# [Task directions]
Express every line of the records as a JSON list of strings, one string per line, and leave out the blank lines.

[Records]
##############################

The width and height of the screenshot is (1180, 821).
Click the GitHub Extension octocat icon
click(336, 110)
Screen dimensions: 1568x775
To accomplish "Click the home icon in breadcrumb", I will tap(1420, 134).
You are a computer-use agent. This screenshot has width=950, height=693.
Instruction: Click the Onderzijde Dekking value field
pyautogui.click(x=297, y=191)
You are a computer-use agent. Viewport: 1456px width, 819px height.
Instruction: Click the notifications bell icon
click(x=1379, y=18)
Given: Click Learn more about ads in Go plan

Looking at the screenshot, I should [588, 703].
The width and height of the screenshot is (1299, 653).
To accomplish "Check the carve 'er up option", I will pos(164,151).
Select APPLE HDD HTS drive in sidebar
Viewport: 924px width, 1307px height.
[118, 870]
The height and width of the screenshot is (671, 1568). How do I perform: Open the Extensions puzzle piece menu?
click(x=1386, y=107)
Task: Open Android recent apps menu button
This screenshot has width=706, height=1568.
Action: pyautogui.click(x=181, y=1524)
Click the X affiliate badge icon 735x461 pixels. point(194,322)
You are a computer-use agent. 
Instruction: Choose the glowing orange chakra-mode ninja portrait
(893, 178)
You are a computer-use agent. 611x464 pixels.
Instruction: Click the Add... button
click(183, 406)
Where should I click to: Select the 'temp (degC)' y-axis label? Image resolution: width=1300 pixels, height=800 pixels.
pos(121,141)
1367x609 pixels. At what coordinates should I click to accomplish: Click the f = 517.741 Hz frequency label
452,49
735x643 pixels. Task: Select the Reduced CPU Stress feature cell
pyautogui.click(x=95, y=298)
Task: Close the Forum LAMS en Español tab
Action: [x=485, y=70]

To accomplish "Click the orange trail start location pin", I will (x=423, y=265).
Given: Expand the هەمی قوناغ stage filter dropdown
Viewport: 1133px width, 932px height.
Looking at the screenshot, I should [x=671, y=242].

##############################

# [Final answer]
[
  "The width and height of the screenshot is (1180, 821).",
  "Click the GitHub Extension octocat icon",
  "click(336, 110)",
  "Screen dimensions: 1568x775",
  "To accomplish \"Click the home icon in breadcrumb\", I will tap(1420, 134).",
  "You are a computer-use agent. This screenshot has width=950, height=693.",
  "Instruction: Click the Onderzijde Dekking value field",
  "pyautogui.click(x=297, y=191)",
  "You are a computer-use agent. Viewport: 1456px width, 819px height.",
  "Instruction: Click the notifications bell icon",
  "click(x=1379, y=18)",
  "Given: Click Learn more about ads in Go plan",
  "Looking at the screenshot, I should [588, 703].",
  "The width and height of the screenshot is (1299, 653).",
  "To accomplish \"Check the carve 'er up option\", I will pos(164,151).",
  "Select APPLE HDD HTS drive in sidebar",
  "Viewport: 924px width, 1307px height.",
  "[118, 870]",
  "The height and width of the screenshot is (671, 1568). How do I perform: Open the Extensions puzzle piece menu?",
  "click(x=1386, y=107)",
  "Task: Open Android recent apps menu button",
  "This screenshot has width=706, height=1568.",
  "Action: pyautogui.click(x=181, y=1524)",
  "Click the X affiliate badge icon 735x461 pixels. point(194,322)",
  "You are a computer-use agent. ",
  "Instruction: Choose the glowing orange chakra-mode ninja portrait",
  "(893, 178)",
  "You are a computer-use agent. 611x464 pixels.",
  "Instruction: Click the Add... button",
  "click(183, 406)",
  "Where should I click to: Select the 'temp (degC)' y-axis label? Image resolution: width=1300 pixels, height=800 pixels.",
  "pos(121,141)",
  "1367x609 pixels. At what coordinates should I click to accomplish: Click the f = 517.741 Hz frequency label",
  "452,49",
  "735x643 pixels. Task: Select the Reduced CPU Stress feature cell",
  "pyautogui.click(x=95, y=298)",
  "Task: Close the Forum LAMS en Español tab",
  "Action: [x=485, y=70]",
  "To accomplish \"Click the orange trail start location pin\", I will (x=423, y=265).",
  "Given: Expand the هەمی قوناغ stage filter dropdown",
  "Viewport: 1133px width, 932px height.",
  "Looking at the screenshot, I should [x=671, y=242]."
]